In popular culture, zombies are people who have died and been reanimated as mindless, nearly invulnerable monsters that band together and attack the living. They are also known as "the living dead," "the walking dead," or "the undead."
Though many people are familiar with zombies from horror movies, TV shows, and video games, their history dates back hundreds of years, to stories in Haitian Voodoo folklore. In the Haitian culture, there are hundreds of stories of people dying and being brought back to life by a witch doctor; the reanimated person has no awareness of who he used to be, though he is not dangerous to others.
Zombies did not gain a strong presence in American popular culture, however, until the 1968 release of George A. Romero's classic horror film, The Night of the Living Dead.
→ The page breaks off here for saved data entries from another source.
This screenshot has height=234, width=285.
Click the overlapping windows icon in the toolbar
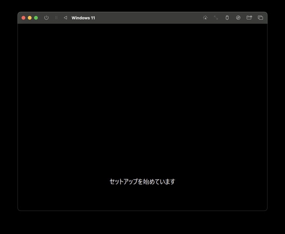coord(261,18)
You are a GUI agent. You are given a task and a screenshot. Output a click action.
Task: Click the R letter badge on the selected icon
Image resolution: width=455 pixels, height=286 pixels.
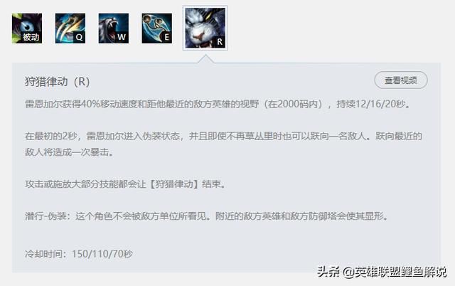[x=220, y=42]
The film featured slow-moving, violent, cannibalistic zombies, and many critics believe that it sparked a new era in horror film-making. Romero has directed numerous sequels to the film, all using zombies to represent a critique of society.
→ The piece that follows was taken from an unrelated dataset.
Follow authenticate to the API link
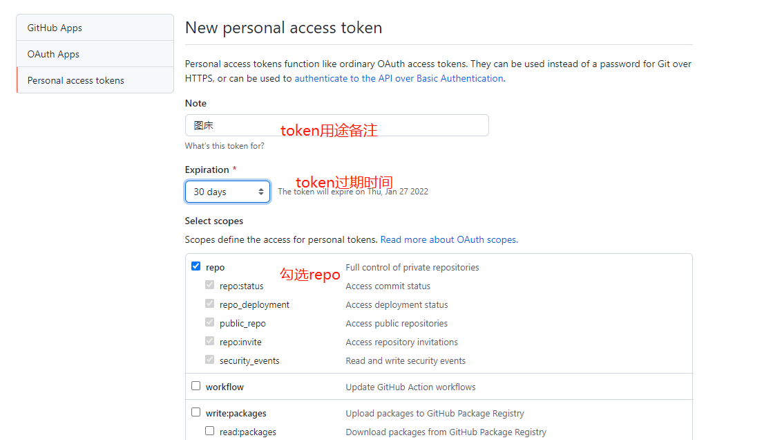 point(399,78)
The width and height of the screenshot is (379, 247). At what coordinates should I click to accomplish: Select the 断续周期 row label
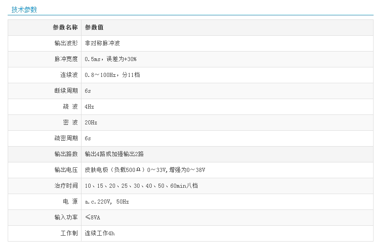[x=66, y=91]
A recent British film, Shaun of the Dead, released in 2004, was a parody of Romero's movies about zombies, billing itself as a "zom-com" or "zombie comedy." Other famous zombie films include Lord of the Rings director Peter Jackson's Braindead, which was titled Dead Alive for its U.S. release, and a 2004 remake of Romero's Dawn of the Dead.
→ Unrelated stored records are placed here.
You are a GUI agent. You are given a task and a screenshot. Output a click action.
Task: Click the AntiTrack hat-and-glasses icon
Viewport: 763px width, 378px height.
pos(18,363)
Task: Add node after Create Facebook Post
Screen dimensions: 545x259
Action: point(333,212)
Zombies have also been frequently used in TV shows, such as Buffy the Vampire Slayer, and frequently appear in many video games. In Michael Jackson's famous "Thriller" music video, he and a large group of corpses become zombies and perform a dance routine — the 14-minute clip is one of the most famous music videos in history. Zombies also have a strong presence in music, with bands like metal group White Zombie and 1960s pop group the Zombies naming themselves for the mythical monsters; the Cranberries also had a popular single called "Zombie."